WHAT YOU SHOULD DO: Tell how many lines of the data include the word "pencil". Nothing but the number belongs in the answer.

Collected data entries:
= = =

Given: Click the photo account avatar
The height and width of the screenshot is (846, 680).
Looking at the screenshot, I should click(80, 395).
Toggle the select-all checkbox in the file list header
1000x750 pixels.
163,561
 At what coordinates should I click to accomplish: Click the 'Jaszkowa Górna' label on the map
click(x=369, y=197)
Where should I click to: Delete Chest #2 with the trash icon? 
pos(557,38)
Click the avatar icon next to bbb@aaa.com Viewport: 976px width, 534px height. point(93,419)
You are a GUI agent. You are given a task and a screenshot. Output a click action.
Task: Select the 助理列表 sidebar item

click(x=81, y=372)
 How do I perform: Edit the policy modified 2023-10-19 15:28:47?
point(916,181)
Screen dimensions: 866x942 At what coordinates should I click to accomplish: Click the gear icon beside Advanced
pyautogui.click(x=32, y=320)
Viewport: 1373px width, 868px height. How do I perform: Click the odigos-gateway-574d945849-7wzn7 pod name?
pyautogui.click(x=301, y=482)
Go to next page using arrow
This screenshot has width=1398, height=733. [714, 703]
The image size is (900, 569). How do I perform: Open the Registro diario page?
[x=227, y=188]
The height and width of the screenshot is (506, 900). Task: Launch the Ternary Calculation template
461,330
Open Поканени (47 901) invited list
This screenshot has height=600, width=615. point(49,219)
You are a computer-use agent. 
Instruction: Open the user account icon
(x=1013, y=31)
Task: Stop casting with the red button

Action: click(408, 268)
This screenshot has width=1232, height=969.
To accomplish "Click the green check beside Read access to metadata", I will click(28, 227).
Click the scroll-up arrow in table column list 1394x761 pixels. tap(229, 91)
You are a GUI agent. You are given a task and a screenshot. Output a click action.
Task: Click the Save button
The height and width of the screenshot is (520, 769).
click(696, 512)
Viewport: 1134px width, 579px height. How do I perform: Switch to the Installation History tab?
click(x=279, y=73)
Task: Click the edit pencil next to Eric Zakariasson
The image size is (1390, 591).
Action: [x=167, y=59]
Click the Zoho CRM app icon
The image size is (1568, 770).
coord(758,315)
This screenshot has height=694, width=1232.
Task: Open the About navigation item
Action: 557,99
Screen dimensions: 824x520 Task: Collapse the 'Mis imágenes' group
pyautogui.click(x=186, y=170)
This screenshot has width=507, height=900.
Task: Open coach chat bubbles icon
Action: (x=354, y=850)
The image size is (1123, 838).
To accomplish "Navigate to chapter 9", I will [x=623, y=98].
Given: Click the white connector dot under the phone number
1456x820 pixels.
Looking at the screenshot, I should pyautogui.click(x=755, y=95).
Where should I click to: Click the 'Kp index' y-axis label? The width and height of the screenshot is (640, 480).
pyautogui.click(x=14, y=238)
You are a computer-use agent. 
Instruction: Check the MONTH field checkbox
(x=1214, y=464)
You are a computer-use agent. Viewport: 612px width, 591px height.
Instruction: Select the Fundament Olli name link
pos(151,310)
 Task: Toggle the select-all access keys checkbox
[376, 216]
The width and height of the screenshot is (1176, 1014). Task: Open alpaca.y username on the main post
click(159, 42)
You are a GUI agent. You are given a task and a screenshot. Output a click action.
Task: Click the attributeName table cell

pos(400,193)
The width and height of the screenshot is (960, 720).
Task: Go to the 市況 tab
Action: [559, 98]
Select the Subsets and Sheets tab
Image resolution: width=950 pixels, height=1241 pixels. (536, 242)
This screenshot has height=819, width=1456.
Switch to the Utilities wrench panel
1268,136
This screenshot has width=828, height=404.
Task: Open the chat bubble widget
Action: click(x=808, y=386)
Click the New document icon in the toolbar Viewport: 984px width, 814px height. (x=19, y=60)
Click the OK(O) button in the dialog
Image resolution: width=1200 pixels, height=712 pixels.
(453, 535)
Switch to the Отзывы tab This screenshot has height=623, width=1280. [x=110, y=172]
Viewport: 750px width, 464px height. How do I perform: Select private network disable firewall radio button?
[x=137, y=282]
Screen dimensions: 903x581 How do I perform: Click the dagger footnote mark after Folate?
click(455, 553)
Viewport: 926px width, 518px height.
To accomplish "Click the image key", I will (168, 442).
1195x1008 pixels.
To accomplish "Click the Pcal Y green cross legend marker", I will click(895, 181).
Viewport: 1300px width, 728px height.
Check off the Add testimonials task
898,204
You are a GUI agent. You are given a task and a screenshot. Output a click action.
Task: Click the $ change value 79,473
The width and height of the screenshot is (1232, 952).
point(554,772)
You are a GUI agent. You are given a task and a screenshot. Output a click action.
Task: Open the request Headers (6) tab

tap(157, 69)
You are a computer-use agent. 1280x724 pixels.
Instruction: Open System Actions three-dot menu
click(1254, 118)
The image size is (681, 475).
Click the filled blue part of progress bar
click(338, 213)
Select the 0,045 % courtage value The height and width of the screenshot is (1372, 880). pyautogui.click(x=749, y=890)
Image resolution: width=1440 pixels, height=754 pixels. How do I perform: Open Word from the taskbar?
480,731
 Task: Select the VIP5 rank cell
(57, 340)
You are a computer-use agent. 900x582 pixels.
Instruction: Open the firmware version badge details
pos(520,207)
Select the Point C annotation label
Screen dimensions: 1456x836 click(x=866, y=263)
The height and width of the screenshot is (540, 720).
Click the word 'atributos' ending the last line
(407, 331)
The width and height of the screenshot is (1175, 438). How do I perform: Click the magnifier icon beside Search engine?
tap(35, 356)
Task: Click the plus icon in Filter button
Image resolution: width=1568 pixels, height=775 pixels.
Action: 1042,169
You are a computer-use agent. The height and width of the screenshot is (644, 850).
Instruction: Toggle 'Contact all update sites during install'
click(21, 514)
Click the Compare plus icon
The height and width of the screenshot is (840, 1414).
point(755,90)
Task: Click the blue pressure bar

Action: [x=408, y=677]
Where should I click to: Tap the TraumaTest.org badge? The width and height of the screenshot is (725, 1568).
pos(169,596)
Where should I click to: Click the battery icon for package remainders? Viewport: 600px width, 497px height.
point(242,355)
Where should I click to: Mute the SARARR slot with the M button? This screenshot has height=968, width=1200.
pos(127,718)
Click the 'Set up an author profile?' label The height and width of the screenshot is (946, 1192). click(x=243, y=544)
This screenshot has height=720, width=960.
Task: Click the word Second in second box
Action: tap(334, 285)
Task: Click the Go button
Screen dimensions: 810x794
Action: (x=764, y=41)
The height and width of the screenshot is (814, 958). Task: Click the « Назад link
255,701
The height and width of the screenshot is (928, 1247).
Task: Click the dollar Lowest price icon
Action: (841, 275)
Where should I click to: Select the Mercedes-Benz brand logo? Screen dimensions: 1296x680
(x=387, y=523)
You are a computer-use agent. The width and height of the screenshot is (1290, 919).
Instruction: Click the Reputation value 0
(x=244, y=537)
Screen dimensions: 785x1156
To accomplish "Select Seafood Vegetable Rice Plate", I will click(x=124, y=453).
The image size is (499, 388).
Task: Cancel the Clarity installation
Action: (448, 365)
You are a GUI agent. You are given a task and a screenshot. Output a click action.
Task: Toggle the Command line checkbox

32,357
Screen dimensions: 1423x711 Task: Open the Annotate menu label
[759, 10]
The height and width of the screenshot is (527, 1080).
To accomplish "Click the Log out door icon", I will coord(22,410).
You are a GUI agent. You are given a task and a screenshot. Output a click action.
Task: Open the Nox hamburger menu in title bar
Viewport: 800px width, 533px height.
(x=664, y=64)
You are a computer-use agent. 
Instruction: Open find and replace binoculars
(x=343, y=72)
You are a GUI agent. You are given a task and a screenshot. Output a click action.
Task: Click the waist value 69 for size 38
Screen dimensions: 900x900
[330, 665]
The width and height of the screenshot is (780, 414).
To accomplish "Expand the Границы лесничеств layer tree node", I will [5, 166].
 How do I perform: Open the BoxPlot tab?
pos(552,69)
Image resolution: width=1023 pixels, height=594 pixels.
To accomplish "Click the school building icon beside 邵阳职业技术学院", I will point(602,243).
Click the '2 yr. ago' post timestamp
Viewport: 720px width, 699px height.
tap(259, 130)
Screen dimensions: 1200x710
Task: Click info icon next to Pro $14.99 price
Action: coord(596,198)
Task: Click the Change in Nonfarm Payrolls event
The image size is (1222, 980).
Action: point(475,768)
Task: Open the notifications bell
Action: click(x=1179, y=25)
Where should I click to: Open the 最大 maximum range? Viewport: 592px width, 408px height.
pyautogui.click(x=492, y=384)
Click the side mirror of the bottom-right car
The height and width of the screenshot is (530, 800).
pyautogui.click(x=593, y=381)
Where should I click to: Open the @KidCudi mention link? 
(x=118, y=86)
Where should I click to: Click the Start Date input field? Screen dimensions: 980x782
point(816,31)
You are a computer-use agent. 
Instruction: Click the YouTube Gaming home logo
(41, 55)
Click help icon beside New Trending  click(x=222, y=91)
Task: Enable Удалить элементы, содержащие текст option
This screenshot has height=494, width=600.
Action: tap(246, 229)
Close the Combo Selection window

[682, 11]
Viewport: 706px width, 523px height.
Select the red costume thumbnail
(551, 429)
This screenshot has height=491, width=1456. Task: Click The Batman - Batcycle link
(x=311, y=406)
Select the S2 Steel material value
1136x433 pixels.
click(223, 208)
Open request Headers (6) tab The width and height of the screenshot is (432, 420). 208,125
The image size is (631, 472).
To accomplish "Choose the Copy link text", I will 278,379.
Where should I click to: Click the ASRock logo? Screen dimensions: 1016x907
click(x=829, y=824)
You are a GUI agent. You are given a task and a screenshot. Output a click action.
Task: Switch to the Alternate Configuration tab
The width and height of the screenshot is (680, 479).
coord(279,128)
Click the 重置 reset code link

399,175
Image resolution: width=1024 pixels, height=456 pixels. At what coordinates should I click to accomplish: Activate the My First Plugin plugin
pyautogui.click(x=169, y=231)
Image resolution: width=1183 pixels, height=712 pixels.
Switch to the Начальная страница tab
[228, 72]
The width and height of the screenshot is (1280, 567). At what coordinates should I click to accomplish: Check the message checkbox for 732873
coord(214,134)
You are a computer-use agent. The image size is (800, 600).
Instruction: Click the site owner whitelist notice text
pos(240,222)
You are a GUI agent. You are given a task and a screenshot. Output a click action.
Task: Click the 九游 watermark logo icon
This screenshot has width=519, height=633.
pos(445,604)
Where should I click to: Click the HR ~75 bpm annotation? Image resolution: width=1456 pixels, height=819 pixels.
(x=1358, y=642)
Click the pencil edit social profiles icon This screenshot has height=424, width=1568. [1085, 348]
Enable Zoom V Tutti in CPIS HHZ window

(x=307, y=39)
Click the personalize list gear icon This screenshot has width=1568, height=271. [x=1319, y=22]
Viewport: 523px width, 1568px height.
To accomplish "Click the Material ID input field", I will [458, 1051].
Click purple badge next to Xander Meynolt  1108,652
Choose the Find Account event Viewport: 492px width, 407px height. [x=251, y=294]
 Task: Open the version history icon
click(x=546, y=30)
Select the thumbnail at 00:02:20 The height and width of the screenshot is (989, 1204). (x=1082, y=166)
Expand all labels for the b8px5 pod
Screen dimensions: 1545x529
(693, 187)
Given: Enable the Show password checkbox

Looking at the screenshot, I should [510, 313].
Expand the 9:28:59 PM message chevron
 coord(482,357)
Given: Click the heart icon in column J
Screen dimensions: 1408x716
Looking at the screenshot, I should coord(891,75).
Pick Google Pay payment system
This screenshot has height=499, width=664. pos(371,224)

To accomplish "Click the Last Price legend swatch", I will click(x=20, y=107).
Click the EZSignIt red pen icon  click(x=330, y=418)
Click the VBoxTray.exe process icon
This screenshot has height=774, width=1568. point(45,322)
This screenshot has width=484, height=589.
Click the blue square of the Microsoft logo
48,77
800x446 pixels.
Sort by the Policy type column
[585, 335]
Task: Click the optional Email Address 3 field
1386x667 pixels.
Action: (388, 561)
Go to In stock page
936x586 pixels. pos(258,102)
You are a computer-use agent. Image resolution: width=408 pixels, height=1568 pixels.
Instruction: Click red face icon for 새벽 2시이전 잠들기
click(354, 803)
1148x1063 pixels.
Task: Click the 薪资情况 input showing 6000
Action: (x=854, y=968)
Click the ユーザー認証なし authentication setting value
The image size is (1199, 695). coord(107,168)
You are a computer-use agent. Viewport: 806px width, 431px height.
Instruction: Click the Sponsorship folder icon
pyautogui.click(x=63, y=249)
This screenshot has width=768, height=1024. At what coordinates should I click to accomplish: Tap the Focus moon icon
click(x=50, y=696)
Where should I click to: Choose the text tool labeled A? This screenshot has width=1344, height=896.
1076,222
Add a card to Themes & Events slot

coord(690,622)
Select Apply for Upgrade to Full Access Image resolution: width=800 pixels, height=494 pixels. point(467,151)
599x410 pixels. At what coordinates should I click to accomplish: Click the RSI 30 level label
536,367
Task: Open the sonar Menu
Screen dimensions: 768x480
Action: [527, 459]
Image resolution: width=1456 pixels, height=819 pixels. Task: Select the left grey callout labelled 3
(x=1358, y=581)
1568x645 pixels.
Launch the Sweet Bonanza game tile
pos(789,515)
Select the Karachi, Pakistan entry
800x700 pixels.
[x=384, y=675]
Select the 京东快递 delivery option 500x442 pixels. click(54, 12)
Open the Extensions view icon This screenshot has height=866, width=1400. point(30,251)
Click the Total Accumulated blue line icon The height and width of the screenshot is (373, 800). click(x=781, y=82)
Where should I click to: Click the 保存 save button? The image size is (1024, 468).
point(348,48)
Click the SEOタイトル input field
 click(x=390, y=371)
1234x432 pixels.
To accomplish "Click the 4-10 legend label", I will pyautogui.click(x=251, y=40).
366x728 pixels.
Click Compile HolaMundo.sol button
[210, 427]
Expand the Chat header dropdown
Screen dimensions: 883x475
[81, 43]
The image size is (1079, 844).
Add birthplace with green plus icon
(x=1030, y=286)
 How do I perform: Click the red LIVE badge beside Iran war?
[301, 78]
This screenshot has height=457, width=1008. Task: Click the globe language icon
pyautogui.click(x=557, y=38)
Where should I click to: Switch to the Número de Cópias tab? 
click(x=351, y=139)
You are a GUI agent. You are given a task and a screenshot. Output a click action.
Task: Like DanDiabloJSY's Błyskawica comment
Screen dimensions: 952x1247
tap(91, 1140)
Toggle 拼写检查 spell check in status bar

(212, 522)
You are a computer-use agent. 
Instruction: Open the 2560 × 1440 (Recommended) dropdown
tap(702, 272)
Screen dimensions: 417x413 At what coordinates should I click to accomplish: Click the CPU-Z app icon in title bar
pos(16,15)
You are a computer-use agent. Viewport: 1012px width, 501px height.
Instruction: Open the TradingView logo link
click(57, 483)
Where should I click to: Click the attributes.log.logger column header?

= = =

SOLUTION: 2